The Final Quarter aired on Channel 10 on Thursday night, showing footage of several prominent media personalities making comments about the two-time Brownlow medallist.
Its airing led to an outpouring of emotion and support for the former Sydney Swans star who walked away from the game in 2015.
One big-name personality who features in the documentary is Collingwood president and media veteran Eddie McGuire.
McGuire came under heavy criticism for an on-air gaffe in 2013 when he suggested Goodes be used to promote the King Kong musical.
McGuire addressed the film on his breakfast radio show on Friday morning, saying it gave him "a bit of a kicking".
"It's very confronting and it's heartbreaking to be involved in it in a negative way," he said on Triple M's The Hot Breakfast.
"I encourage people to watch this documentary. What you have to do in these situations is you have to front up to things. It's an eye-opener. And if that's the bottom line, it's been a worthwhile exercise."
The film quickly became a trending subject in Australia overnight. It will be provided to every school and sporting club throughout the country.
McGuire said there were plans for Goodes to conduct a Q&A session at his son's school.

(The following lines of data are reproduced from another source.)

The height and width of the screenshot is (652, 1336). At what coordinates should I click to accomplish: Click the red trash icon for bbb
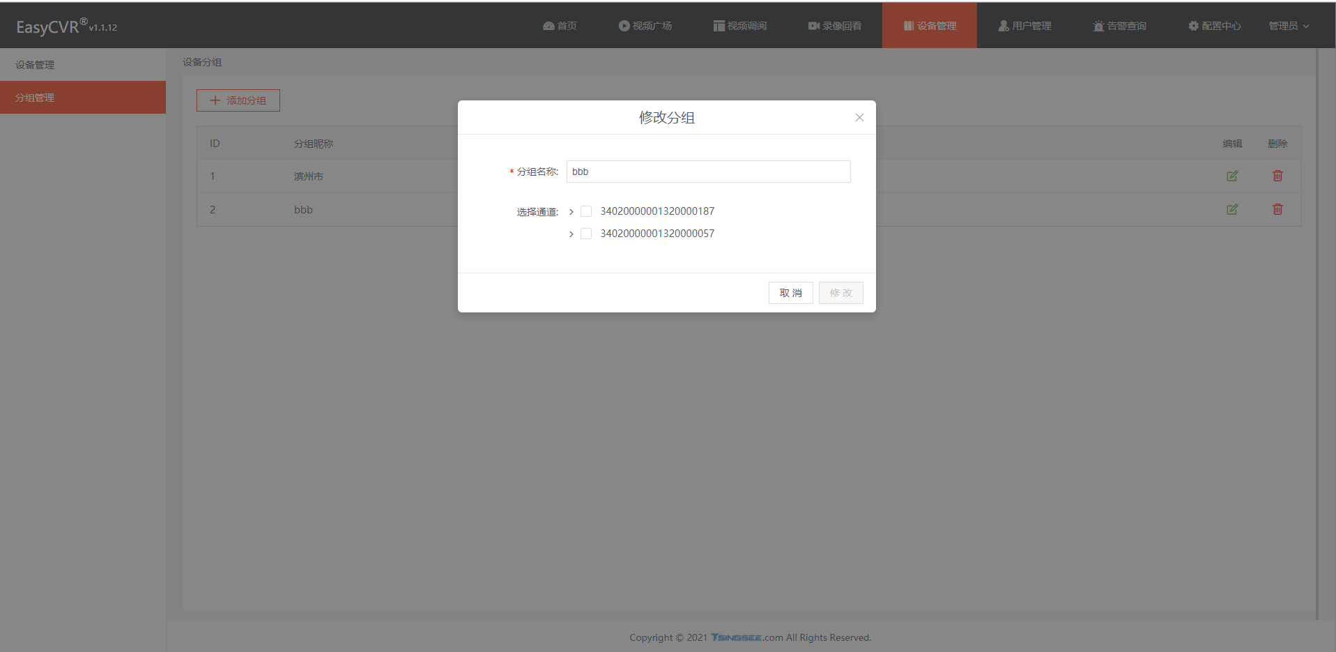pos(1277,209)
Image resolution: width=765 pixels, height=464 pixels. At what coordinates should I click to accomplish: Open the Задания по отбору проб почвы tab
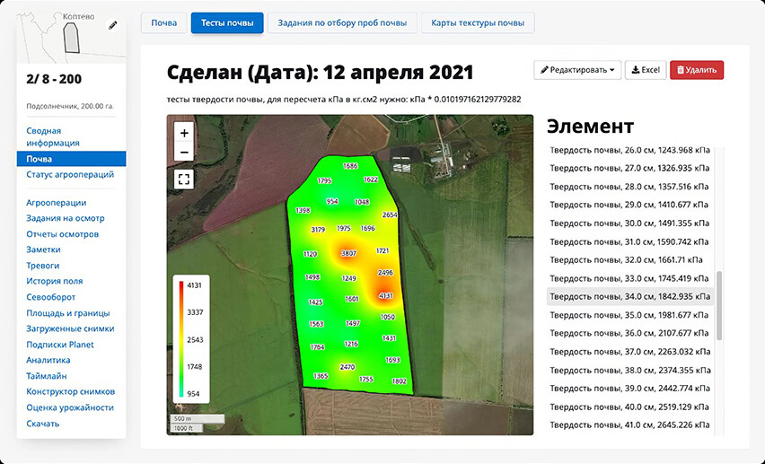pos(342,23)
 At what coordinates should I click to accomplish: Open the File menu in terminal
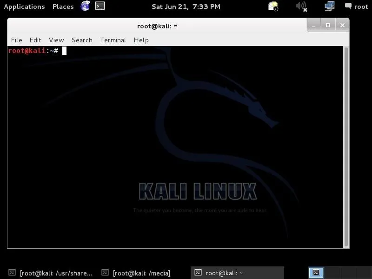click(16, 40)
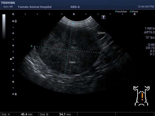Toggle the Precision imaging indicator
The width and height of the screenshot is (155, 116).
point(121,12)
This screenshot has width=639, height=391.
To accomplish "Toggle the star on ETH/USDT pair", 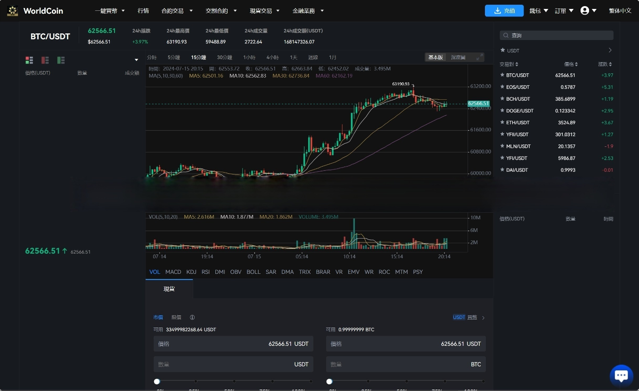I will tap(502, 122).
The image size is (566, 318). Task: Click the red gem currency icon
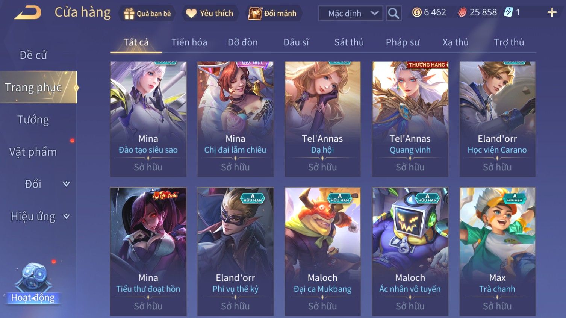pos(462,12)
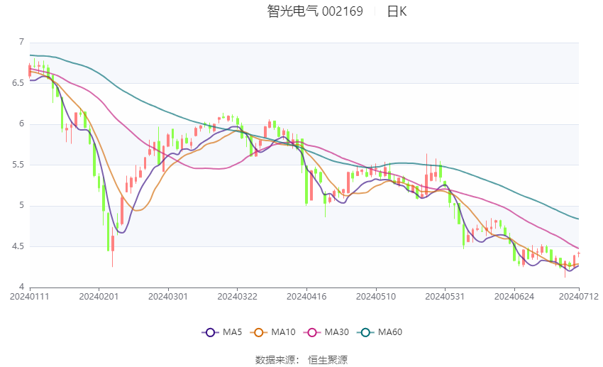Click the orange MA10 legend circle marker
Viewport: 603px width, 367px height.
(260, 332)
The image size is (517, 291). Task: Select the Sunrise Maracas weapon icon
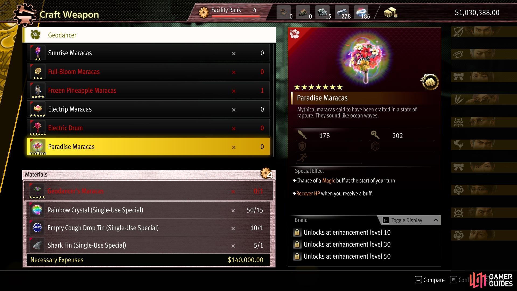38,53
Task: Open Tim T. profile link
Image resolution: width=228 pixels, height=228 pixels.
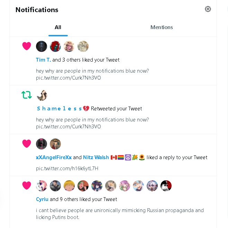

"I hope it gives us an opportunity to, if it's applicable to Adam, to get Adam back into the game," he said.
"I really want to open up and talk about things and be open to a solution. We want people to understand … and look after indigenous footballers."
On the same day the film premiered at the Sydney Film Festival, the AFL issued an "unreserved apology" to Goodes over its inaction.
"The treatment of Adam challenges us, and our right to be considered Australia's indigenous football code. Adam, who represents so much that is good and unique about our game, was subject to treatment that drove him from football. The game did not do enough to stand with him and call it out," the statement read.
"We apologise unreservedly for our failures during this period."
The Project host Waleed Aly hosted a special edition of the show following the films showing, along with indigenous representatives and guests from the media and sporting world.
He ended the night asking a key question about where to go from here as a nation.
"It seems that what began as personal torment for Adam quickly became a national controversy," he said.
"The question now really is whether it can become a productive national conversation. And the answer to that question rests with each of us."
Journalist for The Australian Chip Le Grand told the show that one of the most "disturbing" aspects of the documentary was that it highlighted how "a lot of us don't seem to even know racism when we see it".
He also said the AFL's failure to step in and help Goodes was "such a failure of leadership".
"They just needed someone to clearly stand up, and it was Gill McLachlan's time, in that instance, to just say: 'Look, yes, it is complicated but, clearly, race is a part of this, it's a big part of this, it's ugly and it has to stop'," he said.